Beyoncé the calf recovers from broken leg

Nicknamed for the boot on her leg, this calf is walking on all fours for the first time in her life.

This story contains a correction

Beyoncé at the Fundy Veterinarians LTD. Clinic in Shubenacadie before her cast was removed.
Beyoncé at the Fundy Veterinarians LTD. Clinic in Shubenacadie before her cast was removed.   Courtesy: Fundy Veterinarians

One patient at a Shubenacadie, N.S., veterinary clinic is up and experiencing life on four legs for the first time.

A now eight-week old Holstein heifer calf received a fractured leg after complications with her birth. The chains that were used to pull her free from her mother caused her front left leg to break.

Dr. Vanessa Scanlan, a vet at Fundy Veterinarians’ Shubenacadie Clinic who tended to Beyoncé, said it’s rare for the chains commonly used in calf delivery to cause a fracture.

“We might see this every few years, but this is the first time I ever had,” she said.

Due to the clinic’s patient confidentiality agreement, Beyoncé’s owner could not be contacted. But during her recovery, Beyoncé was taken to the vet every 10 days to get her cast changed, a necessity since calves in their first weeks grow at a rapid pace.

Screenshot grounding data:
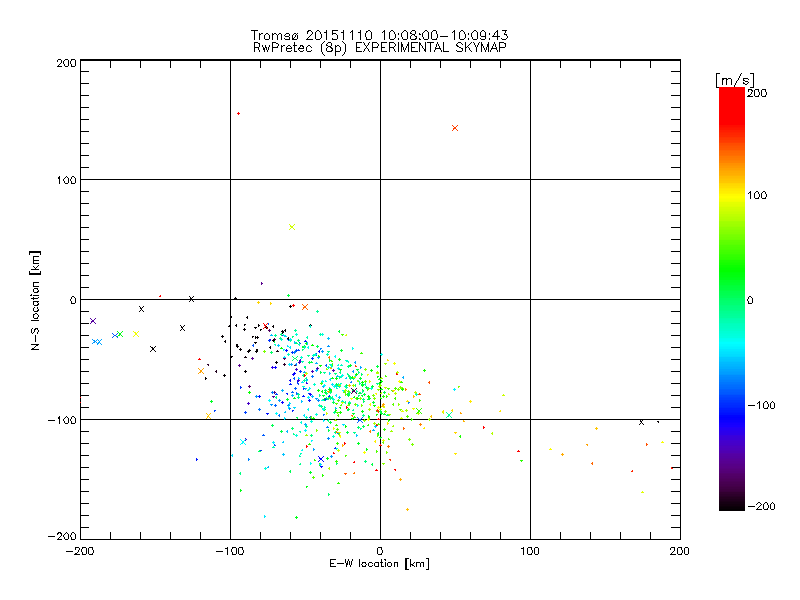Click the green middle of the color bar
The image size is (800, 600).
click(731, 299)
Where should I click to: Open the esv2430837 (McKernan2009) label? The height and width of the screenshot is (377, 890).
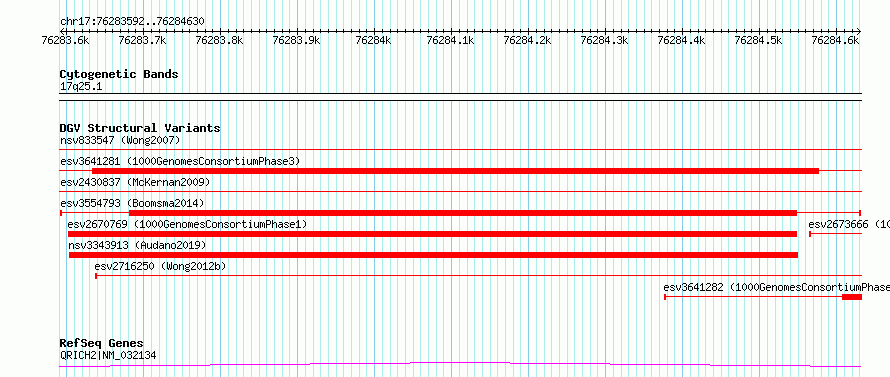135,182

■ ACTION ITEM: From the calf article, quote the passage between "Nicknamed for the" and "cause a fracture.", inclusive. These items were taken from a separate source and have no connection to the calf article.

■ YOUR SOLUTION:
Nicknamed for the boot on her leg, this calf is walking on all fours for the first time in her life.

This story contains a correction

Beyoncé at the Fundy Veterinarians LTD. Clinic in Shubenacadie before her cast was removed.
Beyoncé at the Fundy Veterinarians LTD. Clinic in Shubenacadie before her cast was removed.   Courtesy: Fundy Veterinarians

One patient at a Shubenacadie, N.S., veterinary clinic is up and experiencing life on four legs for the first time.

A now eight-week old Holstein heifer calf received a fractured leg after complications with her birth. The chains that were used to pull her free from her mother caused her front left leg to break.

Dr. Vanessa Scanlan, a vet at Fundy Veterinarians’ Shubenacadie Clinic who tended to Beyoncé, said it’s rare for the chains commonly used in calf delivery to cause a fracture.